EXERCISE BRIEF>
In the data below, find the line containing "This screenshot has height=896, width=1322.", then set down that line and every later line up to and including the line containing "Task: Show the MAX period chart", exactly.

BEGIN EXCERPTED RECORDS

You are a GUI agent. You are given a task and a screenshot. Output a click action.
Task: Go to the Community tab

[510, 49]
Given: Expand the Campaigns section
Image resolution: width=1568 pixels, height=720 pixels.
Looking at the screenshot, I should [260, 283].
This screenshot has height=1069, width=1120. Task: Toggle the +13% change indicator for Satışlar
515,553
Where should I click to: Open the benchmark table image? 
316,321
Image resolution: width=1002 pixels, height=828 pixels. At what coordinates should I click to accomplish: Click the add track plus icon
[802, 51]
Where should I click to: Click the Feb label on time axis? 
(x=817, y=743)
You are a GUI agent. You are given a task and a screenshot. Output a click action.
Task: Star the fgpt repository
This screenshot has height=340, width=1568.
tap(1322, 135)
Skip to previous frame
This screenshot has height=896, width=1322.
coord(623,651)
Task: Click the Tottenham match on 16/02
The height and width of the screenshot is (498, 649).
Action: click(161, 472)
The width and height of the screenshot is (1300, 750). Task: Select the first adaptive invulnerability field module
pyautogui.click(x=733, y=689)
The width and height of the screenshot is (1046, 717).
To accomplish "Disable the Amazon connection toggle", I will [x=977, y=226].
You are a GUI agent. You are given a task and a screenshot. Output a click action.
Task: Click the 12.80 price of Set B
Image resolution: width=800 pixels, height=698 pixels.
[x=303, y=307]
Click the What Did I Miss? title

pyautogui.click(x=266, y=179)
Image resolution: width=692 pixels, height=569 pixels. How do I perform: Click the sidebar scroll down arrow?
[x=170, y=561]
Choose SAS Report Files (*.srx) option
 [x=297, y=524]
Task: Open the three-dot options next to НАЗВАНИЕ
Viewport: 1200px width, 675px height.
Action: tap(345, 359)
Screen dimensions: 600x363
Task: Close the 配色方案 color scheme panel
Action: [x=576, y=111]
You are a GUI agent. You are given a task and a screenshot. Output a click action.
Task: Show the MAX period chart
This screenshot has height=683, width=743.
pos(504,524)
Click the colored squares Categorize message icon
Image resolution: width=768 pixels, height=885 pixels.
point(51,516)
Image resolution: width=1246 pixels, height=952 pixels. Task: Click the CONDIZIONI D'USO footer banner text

END EXCERPTED RECORDS

ANSWER BOX>
This screenshot has height=896, width=1322.
coord(623,651)
Task: Click the Tottenham match on 16/02
The height and width of the screenshot is (498, 649).
Action: click(161, 472)
The width and height of the screenshot is (1300, 750). Task: Select the first adaptive invulnerability field module
pyautogui.click(x=733, y=689)
The width and height of the screenshot is (1046, 717).
To accomplish "Disable the Amazon connection toggle", I will [x=977, y=226].
You are a GUI agent. You are given a task and a screenshot. Output a click action.
Task: Click the 12.80 price of Set B
Image resolution: width=800 pixels, height=698 pixels.
[x=303, y=307]
Click the What Did I Miss? title

pyautogui.click(x=266, y=179)
Image resolution: width=692 pixels, height=569 pixels. How do I perform: Click the sidebar scroll down arrow?
[x=170, y=561]
Choose SAS Report Files (*.srx) option
 [x=297, y=524]
Task: Open the three-dot options next to НАЗВАНИЕ
Viewport: 1200px width, 675px height.
Action: tap(345, 359)
Screen dimensions: 600x363
Task: Close the 配色方案 color scheme panel
Action: [x=576, y=111]
You are a GUI agent. You are given a task and a screenshot. Output a click action.
Task: Show the MAX period chart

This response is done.